*Por hacer:*
Por favor, repite sin cambios las entradas: empieza desde el principio y detente después de la línea que contiene "point(326,53)", incluida esa línea.

[Entradas de una fuente de datos]
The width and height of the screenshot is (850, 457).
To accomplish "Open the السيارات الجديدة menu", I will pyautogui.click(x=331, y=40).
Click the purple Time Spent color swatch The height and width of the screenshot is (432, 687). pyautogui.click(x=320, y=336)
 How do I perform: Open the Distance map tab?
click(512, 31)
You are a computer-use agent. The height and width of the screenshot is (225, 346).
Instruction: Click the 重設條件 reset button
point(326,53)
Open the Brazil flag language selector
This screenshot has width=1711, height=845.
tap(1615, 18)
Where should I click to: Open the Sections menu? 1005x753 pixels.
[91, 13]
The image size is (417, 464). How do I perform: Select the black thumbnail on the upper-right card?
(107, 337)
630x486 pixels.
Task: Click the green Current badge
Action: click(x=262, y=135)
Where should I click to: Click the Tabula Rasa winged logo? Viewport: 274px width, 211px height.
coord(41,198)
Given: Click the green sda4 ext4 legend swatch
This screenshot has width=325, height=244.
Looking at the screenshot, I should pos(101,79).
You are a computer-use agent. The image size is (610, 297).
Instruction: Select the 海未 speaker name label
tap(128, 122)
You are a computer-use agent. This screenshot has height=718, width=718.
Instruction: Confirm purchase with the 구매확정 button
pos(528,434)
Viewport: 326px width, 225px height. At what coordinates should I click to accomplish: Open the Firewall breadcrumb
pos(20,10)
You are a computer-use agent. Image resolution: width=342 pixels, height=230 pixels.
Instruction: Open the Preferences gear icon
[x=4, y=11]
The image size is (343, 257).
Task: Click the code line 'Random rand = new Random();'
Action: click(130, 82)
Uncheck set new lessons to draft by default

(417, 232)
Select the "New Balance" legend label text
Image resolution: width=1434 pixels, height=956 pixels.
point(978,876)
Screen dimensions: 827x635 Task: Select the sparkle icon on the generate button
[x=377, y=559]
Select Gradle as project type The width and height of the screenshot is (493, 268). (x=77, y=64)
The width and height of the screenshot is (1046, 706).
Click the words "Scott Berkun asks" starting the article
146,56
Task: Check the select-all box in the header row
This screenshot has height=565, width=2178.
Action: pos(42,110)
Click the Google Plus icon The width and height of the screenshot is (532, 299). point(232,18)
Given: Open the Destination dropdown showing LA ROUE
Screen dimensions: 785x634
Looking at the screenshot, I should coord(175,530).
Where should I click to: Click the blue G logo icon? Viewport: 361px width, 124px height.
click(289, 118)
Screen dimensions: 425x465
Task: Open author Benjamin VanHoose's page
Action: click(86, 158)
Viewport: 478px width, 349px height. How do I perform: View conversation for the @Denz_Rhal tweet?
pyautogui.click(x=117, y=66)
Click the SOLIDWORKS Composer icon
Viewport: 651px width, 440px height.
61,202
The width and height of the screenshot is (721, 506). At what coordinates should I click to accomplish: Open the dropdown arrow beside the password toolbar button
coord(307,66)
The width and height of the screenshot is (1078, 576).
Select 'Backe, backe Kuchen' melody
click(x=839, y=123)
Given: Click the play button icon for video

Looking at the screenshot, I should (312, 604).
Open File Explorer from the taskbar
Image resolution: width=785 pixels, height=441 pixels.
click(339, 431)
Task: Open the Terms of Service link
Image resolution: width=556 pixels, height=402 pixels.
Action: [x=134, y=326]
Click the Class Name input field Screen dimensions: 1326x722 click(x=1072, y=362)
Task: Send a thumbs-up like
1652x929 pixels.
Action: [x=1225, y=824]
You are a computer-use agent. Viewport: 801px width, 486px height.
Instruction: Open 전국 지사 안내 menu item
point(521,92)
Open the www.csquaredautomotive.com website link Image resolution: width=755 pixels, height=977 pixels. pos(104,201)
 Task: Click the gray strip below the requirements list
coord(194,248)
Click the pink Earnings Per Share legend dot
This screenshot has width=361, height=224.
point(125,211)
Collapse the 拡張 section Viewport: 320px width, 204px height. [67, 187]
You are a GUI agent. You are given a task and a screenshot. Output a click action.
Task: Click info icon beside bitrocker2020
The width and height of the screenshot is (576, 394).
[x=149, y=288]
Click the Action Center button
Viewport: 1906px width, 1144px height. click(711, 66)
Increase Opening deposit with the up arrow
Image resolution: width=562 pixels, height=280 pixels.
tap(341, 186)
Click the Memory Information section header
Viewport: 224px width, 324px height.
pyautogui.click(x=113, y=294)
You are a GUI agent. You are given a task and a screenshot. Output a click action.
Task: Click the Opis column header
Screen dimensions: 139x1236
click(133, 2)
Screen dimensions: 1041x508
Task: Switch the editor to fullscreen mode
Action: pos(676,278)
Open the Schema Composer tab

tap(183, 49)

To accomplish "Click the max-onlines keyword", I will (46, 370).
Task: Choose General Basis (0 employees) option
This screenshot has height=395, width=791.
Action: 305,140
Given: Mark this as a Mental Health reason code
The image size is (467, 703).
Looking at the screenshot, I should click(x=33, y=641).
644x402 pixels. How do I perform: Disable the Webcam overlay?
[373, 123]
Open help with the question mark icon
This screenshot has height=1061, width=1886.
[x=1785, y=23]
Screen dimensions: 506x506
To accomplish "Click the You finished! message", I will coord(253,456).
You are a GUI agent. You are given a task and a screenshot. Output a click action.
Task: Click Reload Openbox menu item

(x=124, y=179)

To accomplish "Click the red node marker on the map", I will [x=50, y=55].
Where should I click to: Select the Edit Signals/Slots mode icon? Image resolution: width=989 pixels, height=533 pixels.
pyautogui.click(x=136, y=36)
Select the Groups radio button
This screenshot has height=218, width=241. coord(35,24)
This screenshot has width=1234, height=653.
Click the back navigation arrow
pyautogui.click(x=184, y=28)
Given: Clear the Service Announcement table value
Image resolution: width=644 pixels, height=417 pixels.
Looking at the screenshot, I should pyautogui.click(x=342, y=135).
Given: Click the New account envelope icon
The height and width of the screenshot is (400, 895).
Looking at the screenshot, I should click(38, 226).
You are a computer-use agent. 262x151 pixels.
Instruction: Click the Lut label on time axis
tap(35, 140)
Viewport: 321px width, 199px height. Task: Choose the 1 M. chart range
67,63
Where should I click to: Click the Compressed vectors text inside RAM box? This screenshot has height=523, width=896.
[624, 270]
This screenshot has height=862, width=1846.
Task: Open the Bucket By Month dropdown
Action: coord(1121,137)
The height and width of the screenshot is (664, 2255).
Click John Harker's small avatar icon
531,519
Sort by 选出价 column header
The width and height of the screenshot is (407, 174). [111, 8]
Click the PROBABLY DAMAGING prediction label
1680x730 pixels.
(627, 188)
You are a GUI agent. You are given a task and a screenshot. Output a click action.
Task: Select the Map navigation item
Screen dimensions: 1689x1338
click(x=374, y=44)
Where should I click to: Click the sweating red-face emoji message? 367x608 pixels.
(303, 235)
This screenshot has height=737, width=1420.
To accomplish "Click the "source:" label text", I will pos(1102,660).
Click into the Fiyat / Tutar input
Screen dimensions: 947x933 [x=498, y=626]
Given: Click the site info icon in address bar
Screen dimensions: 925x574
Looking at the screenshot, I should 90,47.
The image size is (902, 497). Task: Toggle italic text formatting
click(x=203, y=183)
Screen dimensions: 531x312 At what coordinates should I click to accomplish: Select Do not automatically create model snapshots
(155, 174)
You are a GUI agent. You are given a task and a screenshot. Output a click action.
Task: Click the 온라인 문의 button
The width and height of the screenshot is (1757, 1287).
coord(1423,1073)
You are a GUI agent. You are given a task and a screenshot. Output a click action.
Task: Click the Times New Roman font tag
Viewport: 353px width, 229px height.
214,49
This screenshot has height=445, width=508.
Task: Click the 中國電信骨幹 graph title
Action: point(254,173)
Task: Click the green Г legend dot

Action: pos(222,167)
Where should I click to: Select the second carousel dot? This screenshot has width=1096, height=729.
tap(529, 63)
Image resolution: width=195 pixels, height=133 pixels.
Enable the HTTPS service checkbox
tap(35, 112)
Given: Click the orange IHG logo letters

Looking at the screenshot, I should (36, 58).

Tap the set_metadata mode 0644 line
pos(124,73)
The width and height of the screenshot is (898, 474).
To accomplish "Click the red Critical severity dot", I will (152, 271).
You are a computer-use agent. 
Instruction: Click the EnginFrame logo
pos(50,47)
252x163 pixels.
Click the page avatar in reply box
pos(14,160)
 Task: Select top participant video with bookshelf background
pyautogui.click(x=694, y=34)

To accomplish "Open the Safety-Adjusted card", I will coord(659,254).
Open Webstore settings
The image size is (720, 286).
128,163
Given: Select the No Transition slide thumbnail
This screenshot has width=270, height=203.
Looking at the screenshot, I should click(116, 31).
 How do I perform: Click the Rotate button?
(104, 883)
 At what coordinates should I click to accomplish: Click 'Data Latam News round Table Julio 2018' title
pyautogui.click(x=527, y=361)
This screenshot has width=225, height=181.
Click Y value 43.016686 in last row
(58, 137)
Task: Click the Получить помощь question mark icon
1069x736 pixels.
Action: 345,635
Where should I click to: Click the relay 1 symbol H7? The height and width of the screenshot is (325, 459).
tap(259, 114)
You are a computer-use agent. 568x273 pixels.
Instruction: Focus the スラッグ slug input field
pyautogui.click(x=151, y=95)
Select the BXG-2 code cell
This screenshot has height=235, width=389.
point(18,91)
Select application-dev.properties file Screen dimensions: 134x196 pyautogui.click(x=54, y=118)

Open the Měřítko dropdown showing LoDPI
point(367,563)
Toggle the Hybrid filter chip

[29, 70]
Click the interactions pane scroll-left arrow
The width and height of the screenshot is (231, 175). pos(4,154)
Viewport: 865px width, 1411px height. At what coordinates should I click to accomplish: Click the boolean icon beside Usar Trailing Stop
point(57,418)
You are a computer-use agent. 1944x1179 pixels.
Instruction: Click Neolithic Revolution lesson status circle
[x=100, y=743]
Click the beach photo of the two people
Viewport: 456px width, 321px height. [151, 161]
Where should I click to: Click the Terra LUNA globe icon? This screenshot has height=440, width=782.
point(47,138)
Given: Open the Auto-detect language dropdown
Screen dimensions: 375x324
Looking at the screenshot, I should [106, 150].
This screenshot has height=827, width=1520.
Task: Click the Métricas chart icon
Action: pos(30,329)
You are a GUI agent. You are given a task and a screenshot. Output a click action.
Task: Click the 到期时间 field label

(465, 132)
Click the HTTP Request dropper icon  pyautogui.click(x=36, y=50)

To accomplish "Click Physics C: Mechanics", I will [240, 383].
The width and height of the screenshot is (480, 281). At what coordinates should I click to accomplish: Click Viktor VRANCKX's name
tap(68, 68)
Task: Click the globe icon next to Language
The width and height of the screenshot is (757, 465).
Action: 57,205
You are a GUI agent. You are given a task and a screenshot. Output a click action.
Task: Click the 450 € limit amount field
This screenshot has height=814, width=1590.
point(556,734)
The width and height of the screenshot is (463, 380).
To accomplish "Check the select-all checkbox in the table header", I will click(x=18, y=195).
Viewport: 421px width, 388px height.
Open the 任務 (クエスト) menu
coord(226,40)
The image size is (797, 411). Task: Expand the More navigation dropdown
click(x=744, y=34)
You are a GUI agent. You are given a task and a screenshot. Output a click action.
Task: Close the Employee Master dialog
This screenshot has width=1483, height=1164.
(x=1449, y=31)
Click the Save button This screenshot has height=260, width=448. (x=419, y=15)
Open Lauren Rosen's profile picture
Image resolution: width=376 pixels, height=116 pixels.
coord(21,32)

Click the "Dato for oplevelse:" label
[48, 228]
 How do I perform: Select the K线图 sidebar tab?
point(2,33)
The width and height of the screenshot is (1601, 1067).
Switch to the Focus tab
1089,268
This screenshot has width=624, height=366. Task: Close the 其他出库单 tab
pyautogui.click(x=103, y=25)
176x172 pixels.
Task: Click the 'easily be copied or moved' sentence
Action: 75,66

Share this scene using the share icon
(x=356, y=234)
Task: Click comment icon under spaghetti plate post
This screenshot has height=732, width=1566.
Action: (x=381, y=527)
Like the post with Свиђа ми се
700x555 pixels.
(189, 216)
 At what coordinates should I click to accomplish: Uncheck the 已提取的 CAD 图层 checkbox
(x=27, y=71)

*Resultado del ejercicio:*
The width and height of the screenshot is (850, 457).
To accomplish "Open the السيارات الجديدة menu", I will pyautogui.click(x=331, y=40).
Click the purple Time Spent color swatch The height and width of the screenshot is (432, 687). pyautogui.click(x=320, y=336)
 How do I perform: Open the Distance map tab?
click(512, 31)
You are a computer-use agent. The height and width of the screenshot is (225, 346).
Instruction: Click the 重設條件 reset button
point(326,53)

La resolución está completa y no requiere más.